Анри де Ренье - Амфисбена
Г-жа де Лерэн взяла с меня обещание, что я ее разбужу, как только рассветет." Она хочет видеть, как мы будем подъезжать к Неаполю. Я сошел с мостика и спустился снова на палубу. Двери в кают-компанию были открыты. Машинально я взошел туда и сел на диван. В этом салоне нет ничего корабельного; можно подумать, что находишься в какой нибудь парижской квартире. Тут удобно и элегантно. Только столы привинчены на случай качки, и стоит особенный запах, которым на море пропитаны все предметы.
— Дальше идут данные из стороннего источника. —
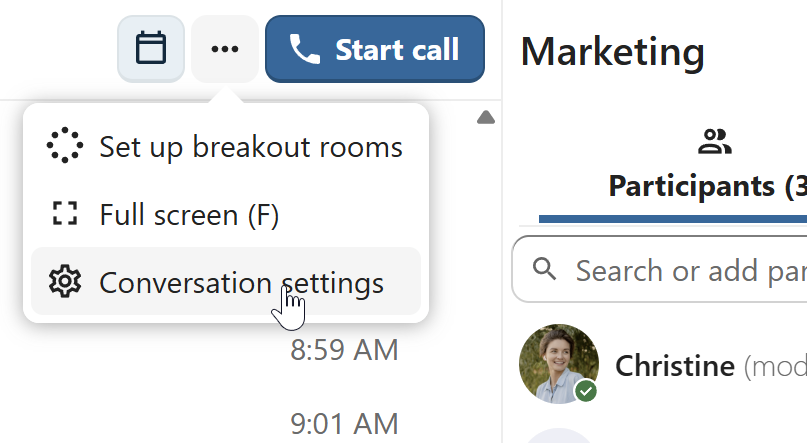
Task: Click Christine's green online status badge
Action: (586, 391)
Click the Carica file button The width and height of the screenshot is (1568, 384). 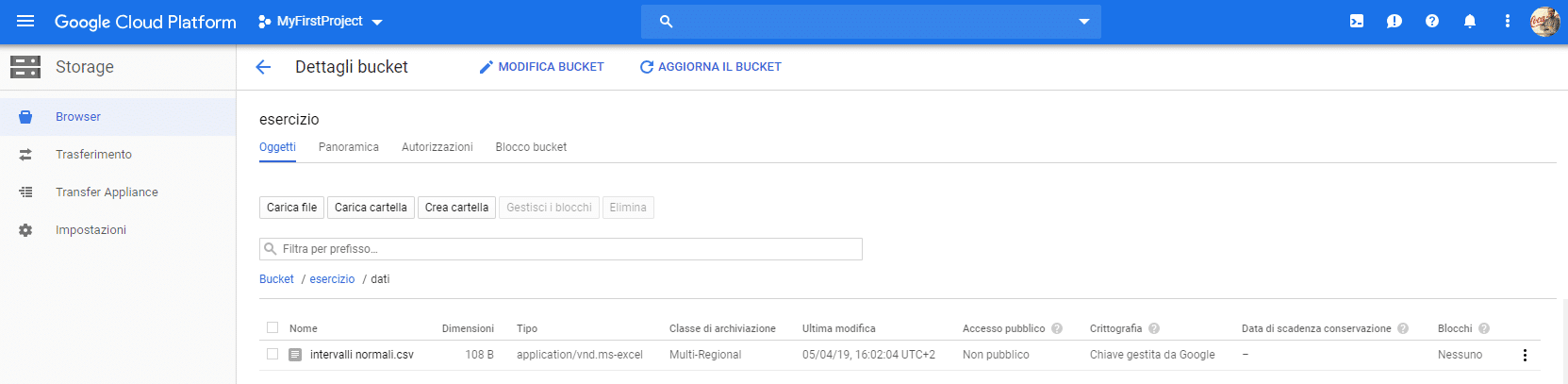coord(291,208)
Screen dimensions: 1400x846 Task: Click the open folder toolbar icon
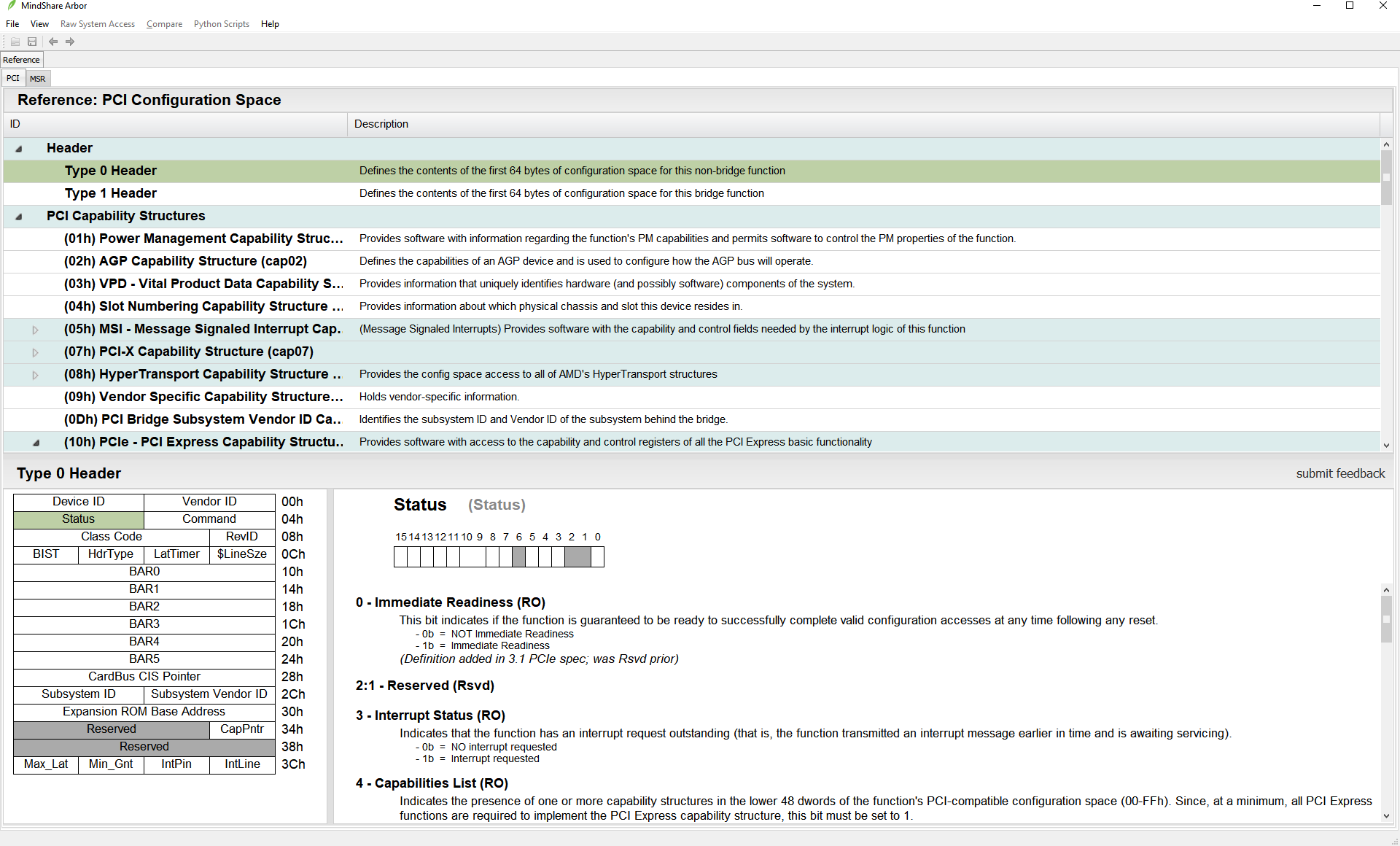(x=15, y=42)
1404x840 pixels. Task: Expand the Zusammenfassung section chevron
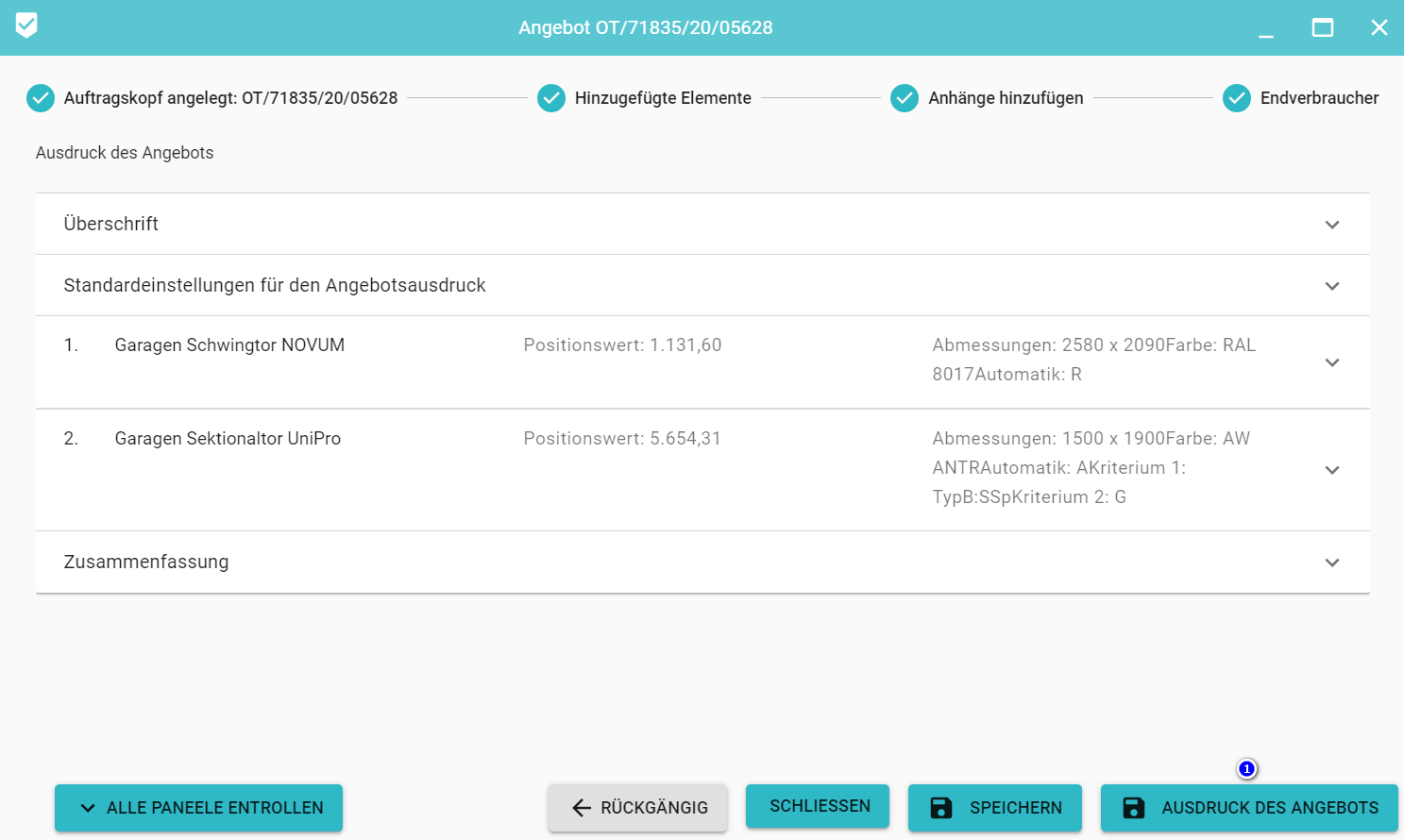pos(1332,563)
В первый раз со своего отъезда я вспоминаю о Париже, о моей квартире на Бальзамной улице, о старом доме в Клесси-ле-Гранваль, о матушке, от которой, вероятно, завтра в Неаполе получу письмо, о матушке, которая простила бы мне мою неаккуратность, если бы узнала, что я стою лицом к лицу с самым большим приключением в моей жизни, с решительной ставкой моей судьбы.
Теперь почти рассвело, и нужно идти предупредить г-жу де Лерэн. Я направляюсь к лестнице в каюты. Внизу в коридоре все потушено, и царит почти полная тьма. Я поворачиваю кнопку, и блестящие лампочки зажигаются. Свет отражается на белых лакированных стенках, по которым развешены акварели, изображающие рыб, водоросли, кораллы. Похоже на коридор дорогой гостиницы. Каюта г-жи де Лерэн в самом конце. Проходя мимо кают г-жи Брюван и г-жи Сюбаньи, я стараюсь не шуметь. Предприятие мое вполне невинно, и тем не менее я осторожен и чувствую себя стесненным. Сердце у меня бьется. Вот я перед дверью г-жи де Лерэн. Вероятно, она еще спит. Как разбудить ее? Тихонько ли постучаться или громко?. Мною овладевает необыкновенная робость. Наконец я решаюсь: я стучусь еле-еле; стучусь громче. Ничего. Наверное, г-жа де Лерэн глубоко спит. Лучше всего, пожалуй, подняться на палубу. Но вдруг на меня нападает сильное, властное желание видеть ее. Мне кажется, что я Бог знает сколько времени провел без нее. Я стучу сильно. Чистый веселый голос кричит мне: "Входите же, входите, г-н Дельбрэй, я не совсем готова". В ту же минуту г-жа де Лерэн открывает дверь, и я нахожусь прямо перед ней. Она одета в длинное мягкое платье и закутана в широкую накидку из тонкой шерсти. Электричество зажжено. У каюты праздничный вид. Я осматриваю ее с порога, ослепленный, взволнованный при виде кровати, где она спала, неубранной постели, с которой на коврик свесилась простыня. Г-жа де Лерэн подошла к зеркалу. Она надевает на свою прическу изящную морскую фуражку. Втыкая длинную шпильку, она говорит мне: "Очень мило с вашей стороны, что вы пришли предупредить меня. Я уже проснулась, но поджидала вас… Я видела, как постепенно светлел иллюминатор. Это похоже было на странную и печальную луну. Это был подлинный глаз моря, смотревший на меня. Я бы никогда не решилась одеваться под этим взглядом. Тогда зажгла свет. Мы еще далеко от Неаполя? Ну, вот я и готова, мне осталось только обуться". Она села на край кровати. Босой ногой она отбросила в угол каюты зеленую туфельку, такого цвета, будто в ней только что ходили по морю.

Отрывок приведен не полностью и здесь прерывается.